Pruébalo: Transcribe sin cambios las líneas que van desde la que contiene "coordinates (713, 1283)." hasta la que contiene "center [66, 68].", ambas incluidas.

Ítems de trabajo:
○ ○ ○
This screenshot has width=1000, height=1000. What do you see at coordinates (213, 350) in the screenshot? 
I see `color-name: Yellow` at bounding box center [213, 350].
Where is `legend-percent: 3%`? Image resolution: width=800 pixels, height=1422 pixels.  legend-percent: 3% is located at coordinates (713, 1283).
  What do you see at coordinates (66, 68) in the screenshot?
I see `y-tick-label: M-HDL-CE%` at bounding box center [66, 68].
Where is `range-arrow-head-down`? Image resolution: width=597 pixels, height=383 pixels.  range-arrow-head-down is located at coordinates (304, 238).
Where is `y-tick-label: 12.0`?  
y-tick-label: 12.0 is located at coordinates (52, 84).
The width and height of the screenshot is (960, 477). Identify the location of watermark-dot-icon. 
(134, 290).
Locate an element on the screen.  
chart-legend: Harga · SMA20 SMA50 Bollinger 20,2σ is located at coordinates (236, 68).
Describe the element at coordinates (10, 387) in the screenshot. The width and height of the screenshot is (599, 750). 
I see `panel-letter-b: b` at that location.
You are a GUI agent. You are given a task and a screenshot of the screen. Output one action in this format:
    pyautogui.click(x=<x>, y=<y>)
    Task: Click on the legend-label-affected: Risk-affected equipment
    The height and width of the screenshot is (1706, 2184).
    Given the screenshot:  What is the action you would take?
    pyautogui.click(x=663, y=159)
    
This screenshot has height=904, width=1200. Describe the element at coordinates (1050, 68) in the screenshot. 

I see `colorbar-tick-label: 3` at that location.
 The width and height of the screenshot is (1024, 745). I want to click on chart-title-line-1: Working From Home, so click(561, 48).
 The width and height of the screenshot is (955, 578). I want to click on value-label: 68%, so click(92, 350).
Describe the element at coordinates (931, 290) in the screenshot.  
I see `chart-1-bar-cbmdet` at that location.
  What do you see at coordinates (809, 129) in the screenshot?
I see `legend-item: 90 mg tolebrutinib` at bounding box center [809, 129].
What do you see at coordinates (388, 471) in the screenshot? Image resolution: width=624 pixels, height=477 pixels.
○ ○ ○
Solución del ejercicio:
Where is `legend-percent: 3%`? Image resolution: width=800 pixels, height=1422 pixels.  legend-percent: 3% is located at coordinates (713, 1283).
  What do you see at coordinates (66, 68) in the screenshot?
I see `y-tick-label: M-HDL-CE%` at bounding box center [66, 68].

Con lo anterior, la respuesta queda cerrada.